_Passage for review_
+===+

NUI Galway to compile personal histories of Tuam Mother and Baby Home survivors

The personal histories and experiences of survivors of the Tuam Mother and Baby Home are to be gathered by researchers at NUI Galway.

The project, which will be launched next Thursday, is survivor-led and involves the collecting of oral histories from survivors of the Tuam home, as well as people from the local area or those with an interest in contributing to the project.

The primary researchers are Dr John Cunningham and Dr Sarah-Anne Buckley from NUIG's Department of History. The oral histories will be housed in the James Hardiman Library at the university.

Poet Elaine Feeney will direct creative projects stemming from the recorded histories, which will be inter-generational, multi-disciplinary and involve survivors and contemporary artists.

The creative project will also liaise with local schools and the wider community.

Commenting on the oral history project, Dr Sarah-Anne Buckley stressed that it will be guided by principles of historical justice.

+===+

_Task goal_
List every person named in the article on the Tuam Mother and Baby Home oral history project, along with the role the article gives each one.

_Records from a collection_

+===+

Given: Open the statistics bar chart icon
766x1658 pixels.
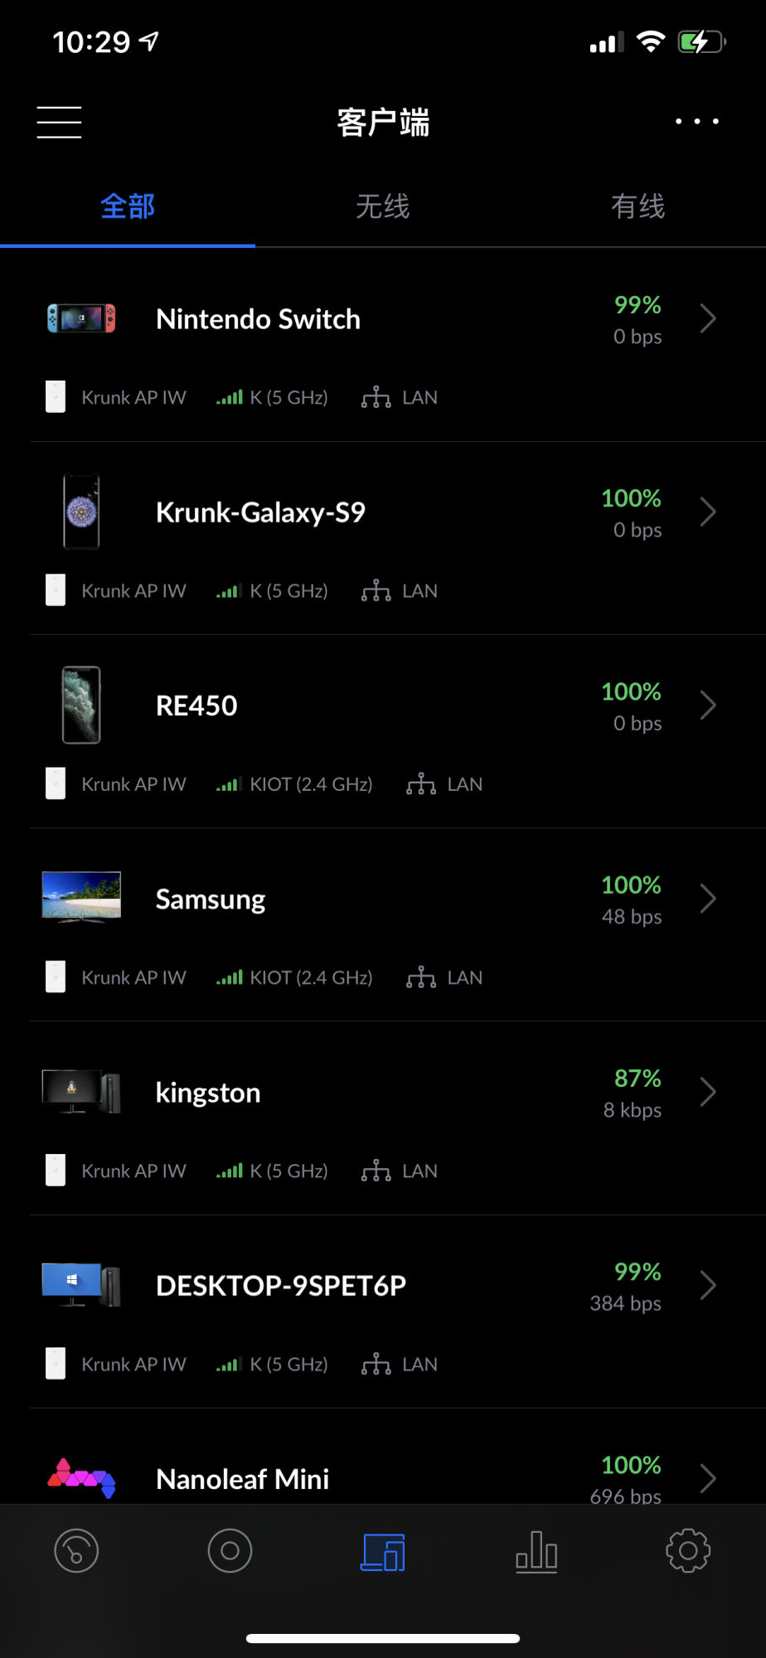Looking at the screenshot, I should tap(536, 1551).
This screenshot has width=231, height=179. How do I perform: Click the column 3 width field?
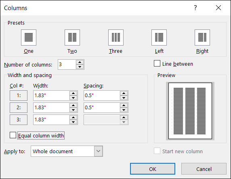tap(51, 120)
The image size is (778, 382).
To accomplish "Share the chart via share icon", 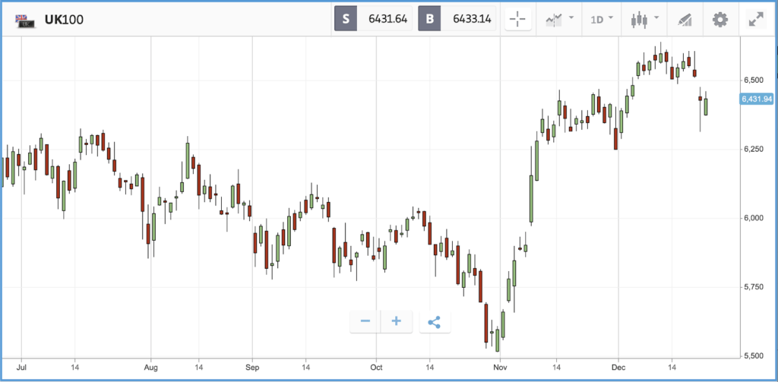I will (x=434, y=321).
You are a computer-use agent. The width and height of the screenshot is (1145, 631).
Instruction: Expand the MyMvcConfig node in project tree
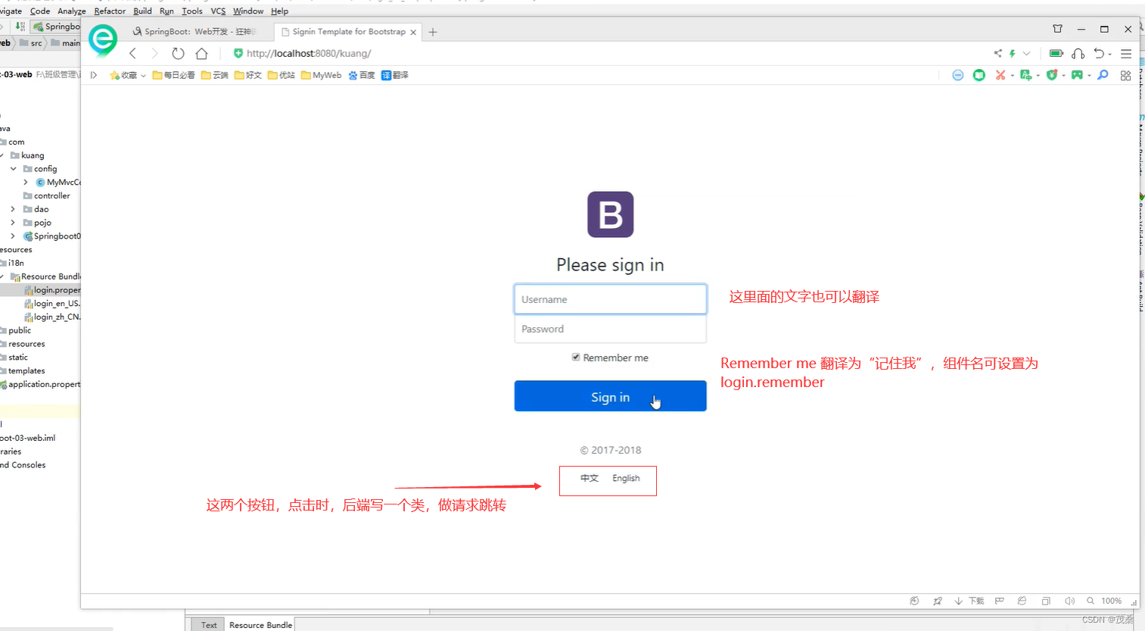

+===+

_Exercise response_
- Dr John Cunningham: a primary researcher, from NUIG's Department of History
- Dr Sarah-Anne Buckley: a primary researcher, from NUIG's Department of History
- Elaine Feeney: a poet who will direct the creative projects stemming from the recorded histories